Man convicted of brutal murder of college student

A drug-dealing roofer was found guilty of murder in the beating of gay college student Matthew Shepard, a death so brutal that it set off hate-crime legislation campaigns across the United States.

   The verdict of two counts of felony murder makes Aaron McKinney eligible for the death penalty. He was also convicted of second-degree murder, aggravated robbery and kidnapping.

   Shepard, 21, a University of Wyoming freshman, met McKinney and Russell Henderson at a Laramie bar on October 6, 1998.

   Prosecutors said McKinney, 22, and Russell Henderson lured Shepard from the bar and drove him to a remote spot on the prairie, where they tied him to a wooden rail fence, robbed him of $US20 ($A30.62) and pistol-whipped him into a coma.

   Eighteen hours later, Shepard, bruised and bleeding, was found still lashed to the fence. He died five days later at a Fort Collins, Colorado, hospital without regaining consciousness.

   Authorities said robbery was the primary motive but that Shepard also was singled out because he was gay.

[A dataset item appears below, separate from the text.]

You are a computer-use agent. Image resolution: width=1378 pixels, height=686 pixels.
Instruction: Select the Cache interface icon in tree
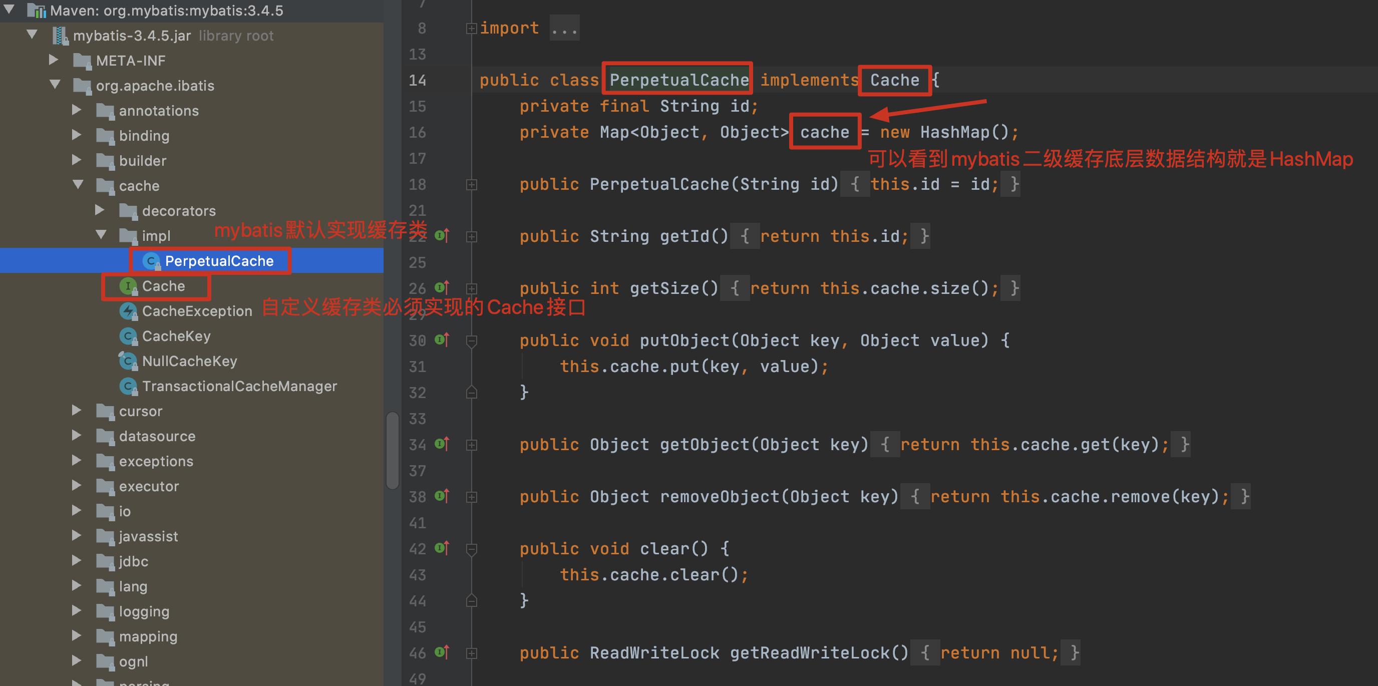coord(128,286)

   McKinney and Henderson were charged with kidnapping, robbery and murder. Henderson pleaded guilty in April to kidnapping and murder, and is serving two life sentences.

   Defence attorneys argued that McKinney, in a drug-induced rage, lost control after Shepard made an unwanted sexual advance.

   They were barred from using a "gay panic" strategy, which is based on the theory that a person with latent gay tendencies will have an uncontrollable, violent reaction when propositioned by a homosexual.

   District Judge Barton Voigt ruled that the strategy was akin to temporary insanity or a diminished-capacity defence - both prohibited under Wyoming law.

   Shepard's death sparked vigils denouncing the murder as a hate crime and renewed efforts for laws protecting homosexuals from such crimes.

   In Wyoming's Legislature, however, proposed hate-crime bills failed. Opponents complained that gays and other protected groups would get special treatment and argued that existing laws are enough. President Clinton's push to expand federal hate crime legislation to protect gays also fell short.

   Shepard went to high school in Switzerland, spoke three languages and had travelled the world before returning to his native Wyoming to attend the university. He was raised in a close, loving family made comfortable by his father's job in a multinational oil company.

   McKinney and his friend Henderson came from the poor side of town. Both were from broken homes and as teenagers had had run-ins with the law. They lived in trailer parks and scratched out a living working at fast-food restaurants and fixing roofs.